▶ **Task brief**: Go through the entries, filter for the word "click", and copy every line that has it.

▶ **Supplied data**:
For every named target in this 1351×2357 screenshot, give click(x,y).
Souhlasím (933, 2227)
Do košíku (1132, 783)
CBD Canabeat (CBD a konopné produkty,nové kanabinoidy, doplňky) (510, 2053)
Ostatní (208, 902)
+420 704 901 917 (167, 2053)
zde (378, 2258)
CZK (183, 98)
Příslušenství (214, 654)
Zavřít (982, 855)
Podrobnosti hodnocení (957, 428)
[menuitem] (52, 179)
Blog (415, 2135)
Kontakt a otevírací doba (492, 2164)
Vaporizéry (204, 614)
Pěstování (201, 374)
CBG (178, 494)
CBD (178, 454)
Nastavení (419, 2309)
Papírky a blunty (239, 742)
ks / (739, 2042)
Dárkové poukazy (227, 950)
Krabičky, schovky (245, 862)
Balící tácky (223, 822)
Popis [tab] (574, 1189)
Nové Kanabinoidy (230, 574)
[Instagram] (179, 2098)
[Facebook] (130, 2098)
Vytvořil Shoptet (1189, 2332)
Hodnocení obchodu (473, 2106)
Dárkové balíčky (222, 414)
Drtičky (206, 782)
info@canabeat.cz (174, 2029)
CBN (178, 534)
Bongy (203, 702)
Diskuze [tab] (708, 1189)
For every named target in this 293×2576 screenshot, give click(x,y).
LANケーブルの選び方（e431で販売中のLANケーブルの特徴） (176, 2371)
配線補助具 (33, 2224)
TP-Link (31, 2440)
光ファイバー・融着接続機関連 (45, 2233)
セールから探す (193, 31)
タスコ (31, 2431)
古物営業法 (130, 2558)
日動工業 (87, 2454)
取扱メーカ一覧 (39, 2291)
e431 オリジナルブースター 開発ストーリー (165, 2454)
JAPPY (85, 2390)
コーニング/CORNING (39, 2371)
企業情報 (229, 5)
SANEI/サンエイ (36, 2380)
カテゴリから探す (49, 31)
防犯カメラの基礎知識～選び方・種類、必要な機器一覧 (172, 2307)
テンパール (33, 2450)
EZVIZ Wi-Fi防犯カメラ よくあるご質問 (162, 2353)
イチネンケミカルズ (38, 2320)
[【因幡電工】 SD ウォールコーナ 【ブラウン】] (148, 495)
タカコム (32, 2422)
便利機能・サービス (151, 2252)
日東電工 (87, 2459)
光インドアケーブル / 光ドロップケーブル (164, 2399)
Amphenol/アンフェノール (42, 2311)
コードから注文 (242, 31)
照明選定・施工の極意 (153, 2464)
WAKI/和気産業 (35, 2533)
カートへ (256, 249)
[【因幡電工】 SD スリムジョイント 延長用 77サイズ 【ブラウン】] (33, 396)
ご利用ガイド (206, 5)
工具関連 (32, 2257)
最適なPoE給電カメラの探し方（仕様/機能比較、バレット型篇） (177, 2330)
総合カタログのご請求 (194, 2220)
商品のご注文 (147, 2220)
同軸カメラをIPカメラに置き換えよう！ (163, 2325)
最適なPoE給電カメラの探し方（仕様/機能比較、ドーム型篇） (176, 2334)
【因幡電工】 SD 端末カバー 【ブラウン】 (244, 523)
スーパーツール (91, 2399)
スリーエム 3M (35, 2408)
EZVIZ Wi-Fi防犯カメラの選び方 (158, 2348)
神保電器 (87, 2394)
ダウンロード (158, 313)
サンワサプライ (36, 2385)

▶ **Answer section**:
For every named target in this 1351×2357 screenshot, give click(x,y).
For every named target in this 293×2576 screenshot, give click(x,y).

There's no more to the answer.